Or would there be a fifth geometry as well?
Short answer: no
TL;DR answer: No, because there can only be pentagons next to pentagons next to more pentagons, or a pentagon surrounded by trapezoids, or a rhombus surrounded by rhombuses surrounded by rhombuses, or three rhombuses surrounded by six trapezoids surrounded by three rhombuses.
To answer your question, we must provide a few facts about these constructions:
(1) The only faces we are allowed to have on these polyhedra are pentagons, trapezoids, and rhombuses
(2) The construction must be convex at all points, barring minimal "fudging".
Two other limiting constraints due to how the pieces work are as follows:
(3) A vertex that is on an acute angle must have four acute angles meeting up.

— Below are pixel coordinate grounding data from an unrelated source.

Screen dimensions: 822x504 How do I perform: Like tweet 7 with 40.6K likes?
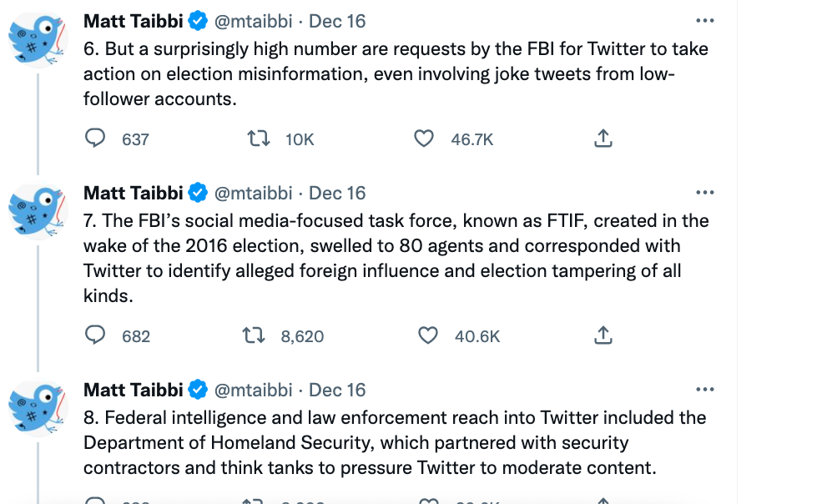point(428,335)
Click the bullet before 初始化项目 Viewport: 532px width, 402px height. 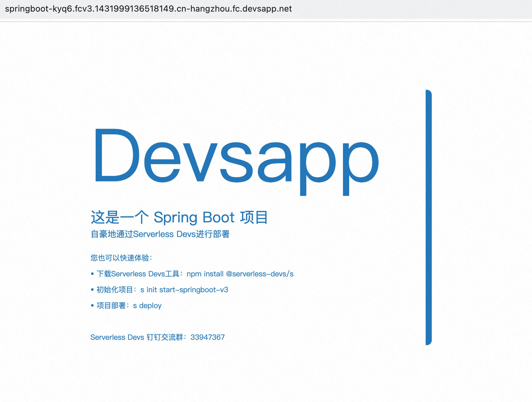(x=92, y=290)
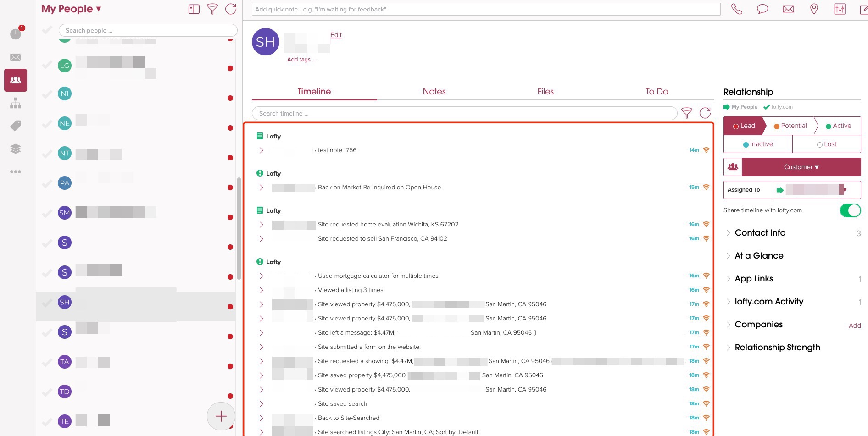868x436 pixels.
Task: Click the email envelope icon in top toolbar
Action: tap(788, 9)
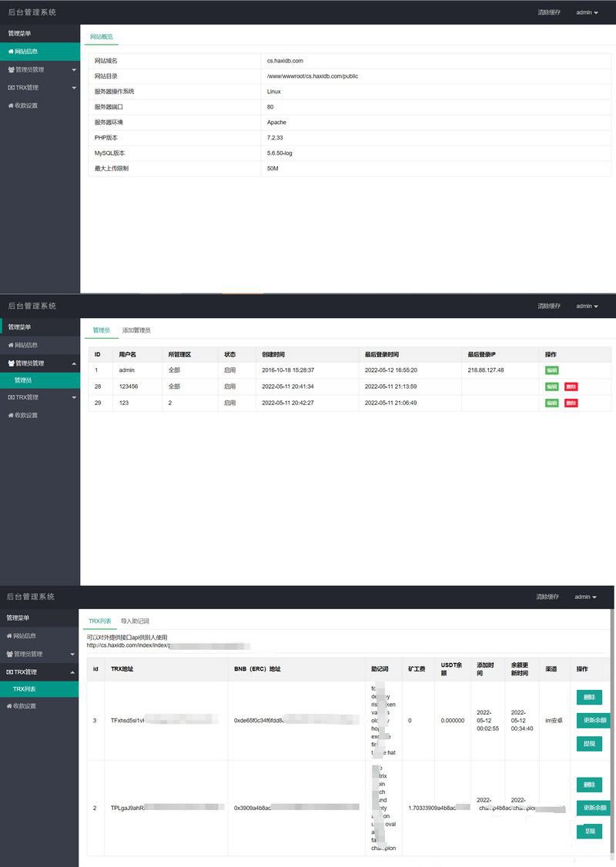Viewport: 616px width, 867px height.
Task: Select the 网站概览 tab
Action: pos(101,36)
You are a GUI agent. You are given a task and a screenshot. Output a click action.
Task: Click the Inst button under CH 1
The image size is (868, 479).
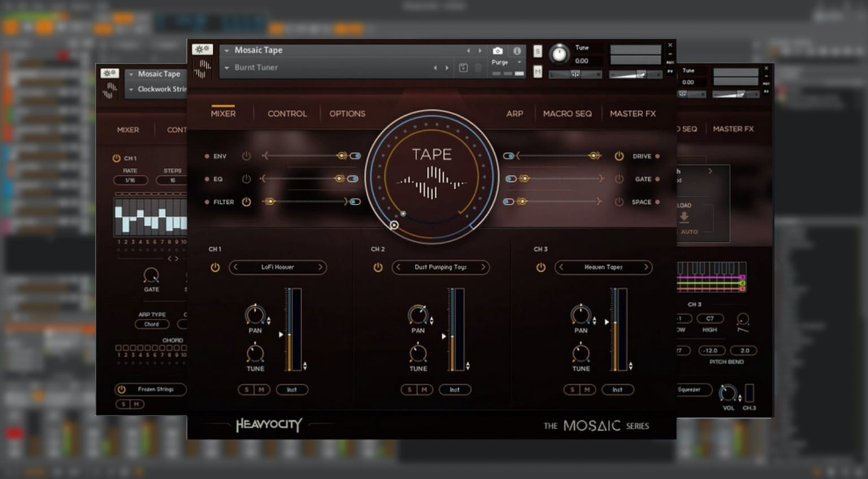click(292, 390)
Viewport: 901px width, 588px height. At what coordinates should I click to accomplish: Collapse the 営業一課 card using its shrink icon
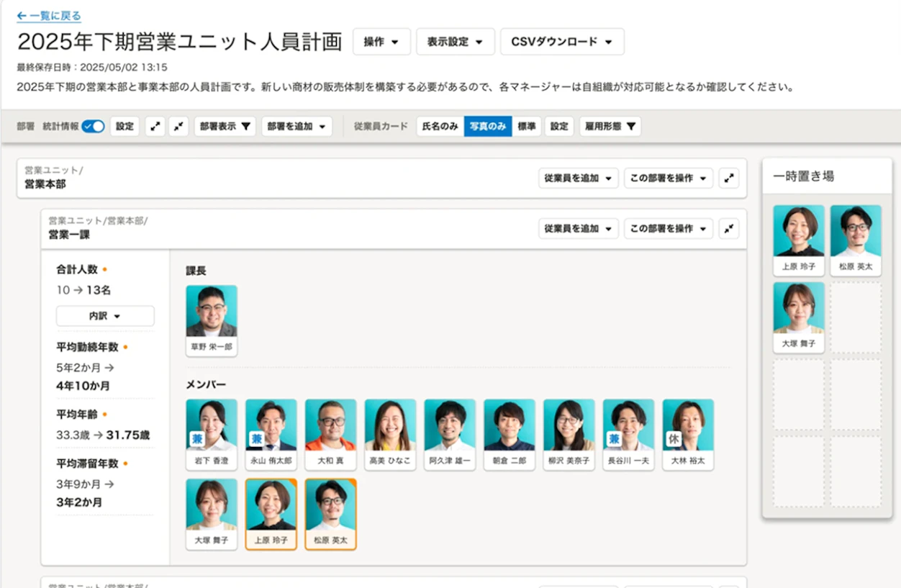coord(729,228)
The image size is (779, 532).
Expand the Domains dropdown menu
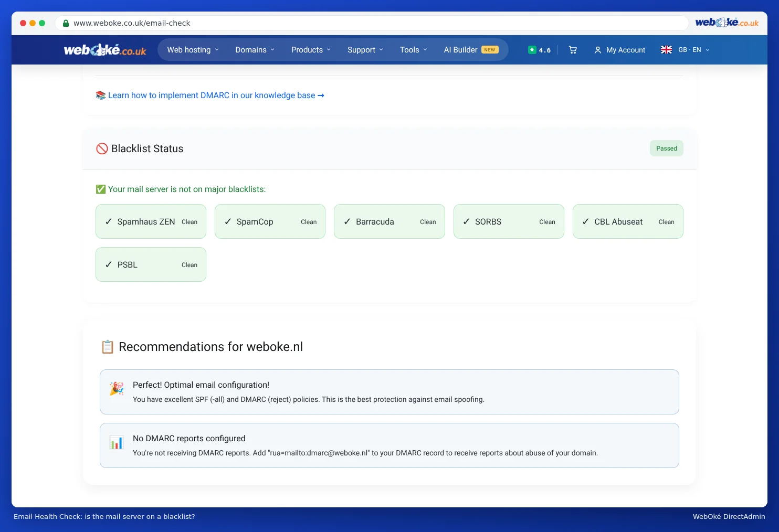pos(255,50)
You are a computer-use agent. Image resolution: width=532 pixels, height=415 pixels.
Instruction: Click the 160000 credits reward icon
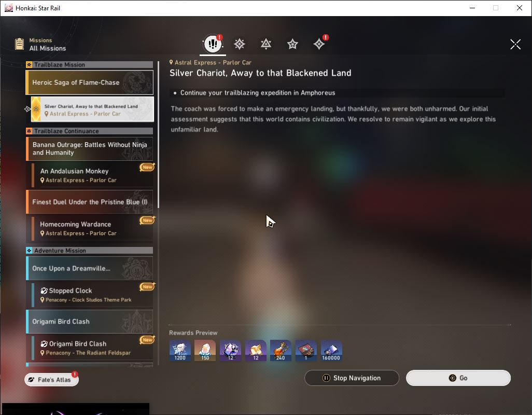(331, 351)
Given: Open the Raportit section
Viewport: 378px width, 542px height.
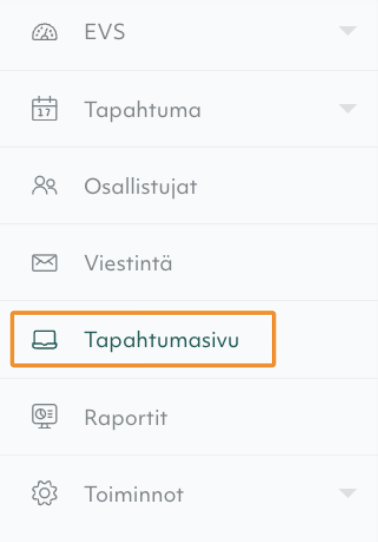Looking at the screenshot, I should (x=189, y=417).
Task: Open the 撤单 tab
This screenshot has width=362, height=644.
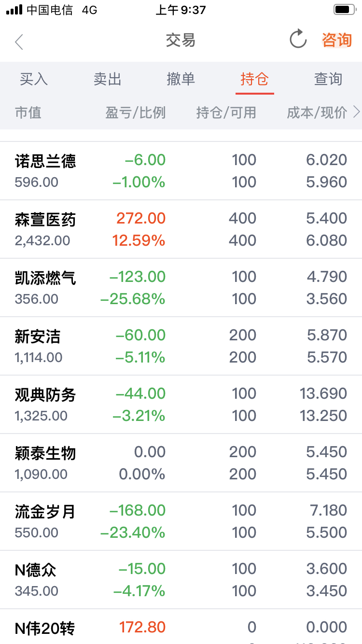Action: 181,79

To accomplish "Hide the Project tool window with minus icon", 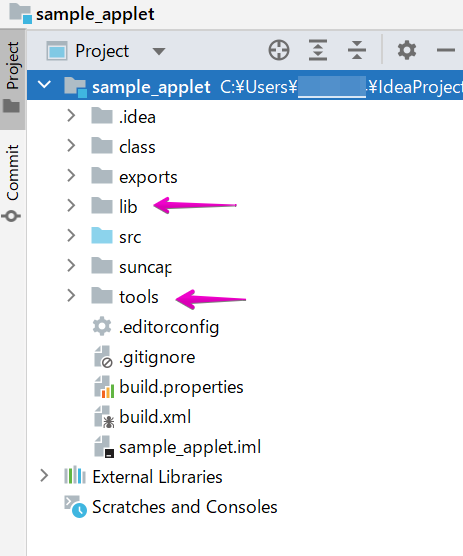I will click(446, 50).
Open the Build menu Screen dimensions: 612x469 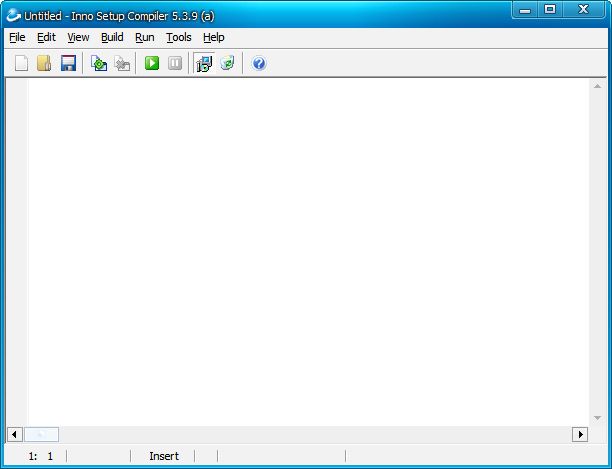(112, 37)
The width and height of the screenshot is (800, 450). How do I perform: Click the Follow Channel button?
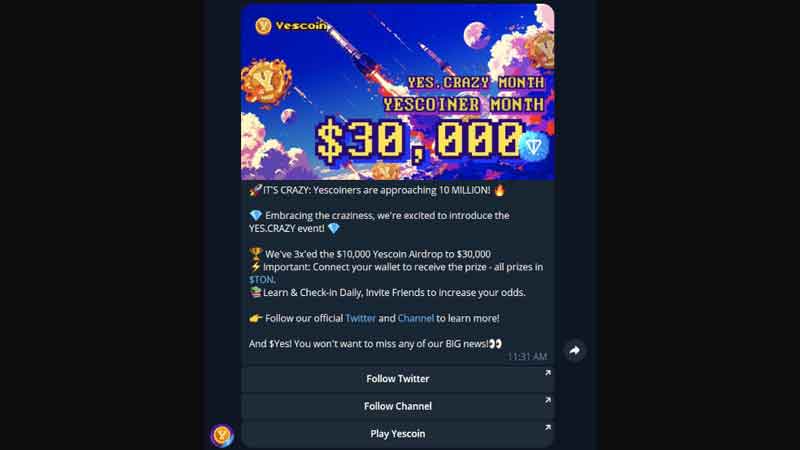point(397,407)
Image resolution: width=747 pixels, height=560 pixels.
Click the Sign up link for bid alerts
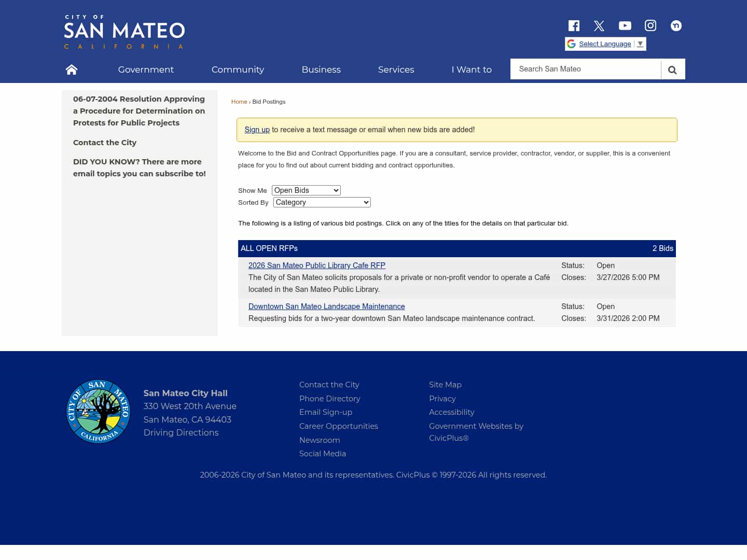point(257,130)
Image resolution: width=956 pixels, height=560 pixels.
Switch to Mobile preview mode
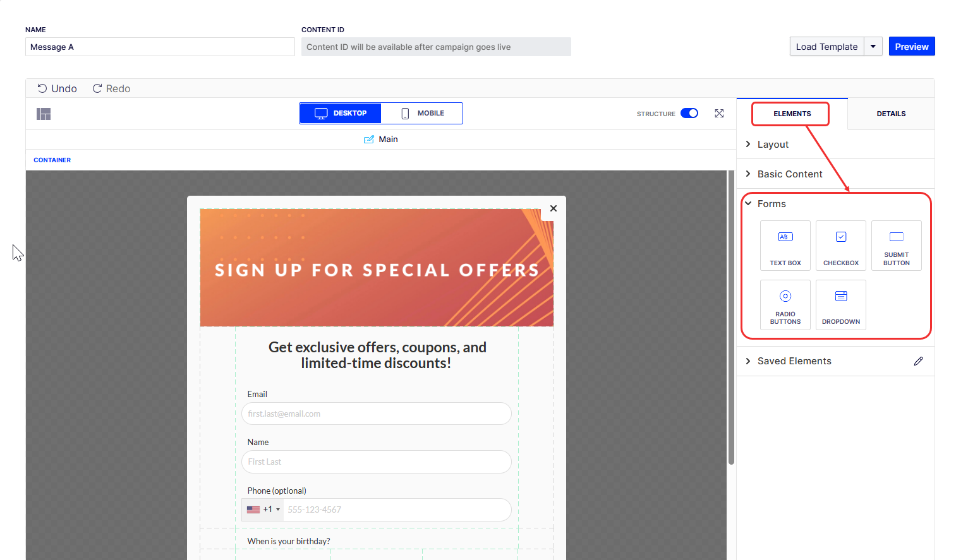(x=422, y=114)
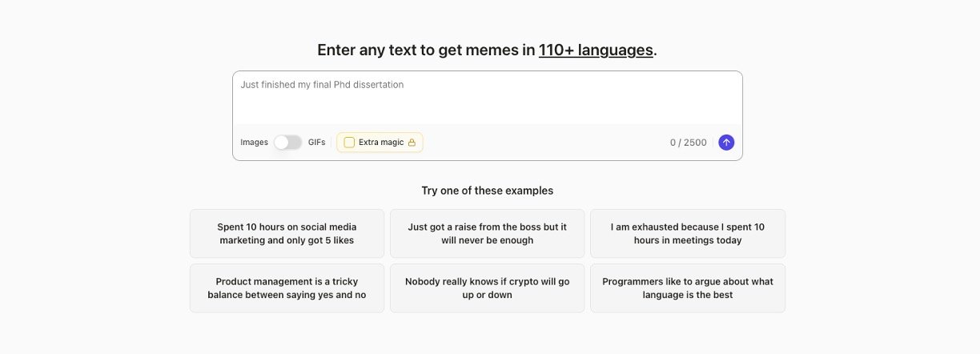Screen dimensions: 980x354
Task: Toggle the Images/GIFs switch
Action: [287, 143]
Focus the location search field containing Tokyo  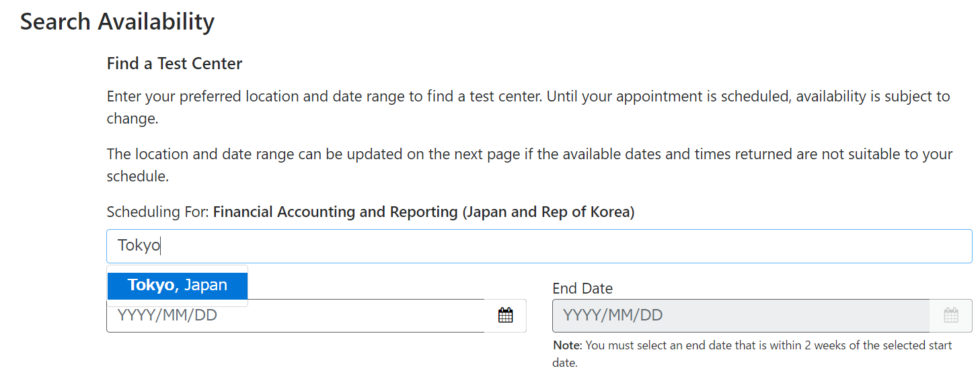click(538, 246)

(4) A vertex that is on an obtuse angle must have three obtuse angles meeting up.
(5) The center caps of the puzzle are completely arbitrary. For this demonstration, I will be referring only to the rough shape of the face and not the center cap.
(6) A rhombic face has two acute angles opposite each other, and two obtuse angles opposite each other.
(7) A trapezoidal face has two obtuse angles next to each other, and two acute angles next to each other.
(8) A pentagonal face has five obtuse angles next to each other.
If we have a pentagon adjacent to another pentagon, then we must fill each vertex with a three obtuse-angled polygons. The only polygon that fits next to two adjacent pentagons is a third pentagon, since there are three obtuse vertices that we must join. the next polygon we place adjacent to the other two of the first three must also be a pentagon, since we run into the same problem as when we placed the third pentagon. This process continues until we have placed twelve pentagons. This forms the Bermuda Megaminx.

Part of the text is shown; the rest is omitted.